Hearing loss is a public health concern worldwide, and the life-changing effects of deafness are a problem for many individuals within our society. There was a time when deafness would confine a person to live a life in total silence. However, the future is promising for deaf people. American Sign Language (ASL) enables people to communicate, and technological advances are making life easier for deaf people. Now, genetic research is leading the way in the search for a cure for deafness.
Benefits of Genetic Research
The benefits of genetic research are numerous and can help improve the health of the general public. Genetics provides medicine with multiple life-changing tools including:
- The ability to improve the diagnosis of a disease.
- Detect genetic predispositions for a disease.
- Create drugs based on the genetic information.
If deafness runs in your family, or if you are deaf, genetic information can be helpful for:
- Determining the chances of having a child that is deaf.
- Genetic research can help to identify the cause of your deafness.
- Genetic information may identify other conditions that accompany deafness.

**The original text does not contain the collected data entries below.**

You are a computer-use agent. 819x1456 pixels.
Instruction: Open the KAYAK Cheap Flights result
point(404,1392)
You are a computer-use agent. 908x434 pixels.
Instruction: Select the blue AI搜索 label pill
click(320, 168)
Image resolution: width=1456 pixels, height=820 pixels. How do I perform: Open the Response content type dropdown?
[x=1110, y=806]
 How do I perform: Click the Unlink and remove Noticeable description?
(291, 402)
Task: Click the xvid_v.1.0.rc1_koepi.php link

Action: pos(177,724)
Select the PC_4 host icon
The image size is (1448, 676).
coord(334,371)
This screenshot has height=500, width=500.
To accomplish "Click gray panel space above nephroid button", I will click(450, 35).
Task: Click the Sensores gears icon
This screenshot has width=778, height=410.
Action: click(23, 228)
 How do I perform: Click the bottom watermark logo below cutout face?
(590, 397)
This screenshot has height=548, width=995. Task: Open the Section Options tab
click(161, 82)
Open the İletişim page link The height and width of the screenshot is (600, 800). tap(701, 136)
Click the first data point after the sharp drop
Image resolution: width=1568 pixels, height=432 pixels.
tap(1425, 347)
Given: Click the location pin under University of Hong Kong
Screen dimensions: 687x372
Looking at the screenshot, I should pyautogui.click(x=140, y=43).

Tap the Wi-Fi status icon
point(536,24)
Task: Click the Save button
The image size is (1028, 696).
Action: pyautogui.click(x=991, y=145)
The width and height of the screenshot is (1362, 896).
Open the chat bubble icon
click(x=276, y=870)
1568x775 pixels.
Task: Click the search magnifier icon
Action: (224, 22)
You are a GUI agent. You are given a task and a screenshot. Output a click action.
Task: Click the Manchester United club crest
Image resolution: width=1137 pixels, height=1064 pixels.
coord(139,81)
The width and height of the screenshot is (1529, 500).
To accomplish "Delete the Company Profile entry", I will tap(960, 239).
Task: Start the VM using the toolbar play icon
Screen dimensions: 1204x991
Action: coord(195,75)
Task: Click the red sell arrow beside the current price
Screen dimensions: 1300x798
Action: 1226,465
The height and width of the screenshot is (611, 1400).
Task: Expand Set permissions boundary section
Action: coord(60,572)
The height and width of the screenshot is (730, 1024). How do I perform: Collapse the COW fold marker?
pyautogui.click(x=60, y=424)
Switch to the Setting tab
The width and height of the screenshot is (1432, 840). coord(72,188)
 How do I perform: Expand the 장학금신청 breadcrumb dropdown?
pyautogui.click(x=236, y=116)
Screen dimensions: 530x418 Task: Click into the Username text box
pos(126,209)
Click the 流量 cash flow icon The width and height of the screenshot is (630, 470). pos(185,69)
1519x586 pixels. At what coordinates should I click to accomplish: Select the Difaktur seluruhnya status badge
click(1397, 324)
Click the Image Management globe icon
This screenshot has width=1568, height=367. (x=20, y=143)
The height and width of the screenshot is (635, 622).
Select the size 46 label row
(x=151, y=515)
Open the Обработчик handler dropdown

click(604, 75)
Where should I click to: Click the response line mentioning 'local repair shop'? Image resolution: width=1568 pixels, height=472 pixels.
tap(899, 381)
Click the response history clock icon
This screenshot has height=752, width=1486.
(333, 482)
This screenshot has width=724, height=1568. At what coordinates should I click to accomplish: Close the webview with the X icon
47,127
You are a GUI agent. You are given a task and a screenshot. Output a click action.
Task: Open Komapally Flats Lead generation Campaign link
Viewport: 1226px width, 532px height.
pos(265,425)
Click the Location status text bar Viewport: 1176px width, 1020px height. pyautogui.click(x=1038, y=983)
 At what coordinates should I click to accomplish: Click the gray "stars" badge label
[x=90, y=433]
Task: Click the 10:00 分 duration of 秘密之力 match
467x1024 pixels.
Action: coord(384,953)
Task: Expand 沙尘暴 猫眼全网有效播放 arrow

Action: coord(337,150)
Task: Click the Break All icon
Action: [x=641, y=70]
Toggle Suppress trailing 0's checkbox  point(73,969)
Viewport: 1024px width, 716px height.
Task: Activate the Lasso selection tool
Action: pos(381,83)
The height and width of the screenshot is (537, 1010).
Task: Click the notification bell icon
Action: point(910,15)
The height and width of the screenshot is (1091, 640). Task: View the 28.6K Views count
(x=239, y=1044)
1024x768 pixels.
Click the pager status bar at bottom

Now, thanks to research from Tel Aviv University genetic research is laying the groundwork for a cure for deafness.
The Israeli research focuses on the function of small molecules known as microRNAs in the inner ears of mice. The breakthrough findings may lead to the cure of human deafness in adults caused by aging, disease, drugs, noise exposure, or genetic disease in children. A healthy baby is born with 15,000 sensory hair cells in each ear that enables the newborn to hear. These cells translate sound into electrical pulses which the brain can interpret. When the cells die off, a hearing disability results. If all of the cells are gone, deafness occurs. Finding the mechanism in which this cell death occurs might make it possible to prevent it.
MicroRNAs are involved with diseases such as cancer, liver and cardiovascular disorders. They play a significant role in every part of a cell and can already predict the type of cancer a person has. The team blocked the functioning of microRNA in the inner ears of mice preventing the creation of protein causing prevention of hearing in the mice. The lack of microRNA leads to progressive hearing loss. Needless to say that strategies are developing to insert these molecules into cells to create new drugs and potential cures for disease. The study on mice, which have similar structure and function as those of humans, may pave the way for a treatment for all types of deafness whether age-related or genetic.
Now that we see deafness in mice prevented with the use of gene editing, the future of treating genetic hearing loss is wide open. It promises that a cure for hereditary deafness in people is closer than ever before. These new gene editing tools can lead to a new class of therapies that target the underlying problem of deafness and give hope to those who are deaf.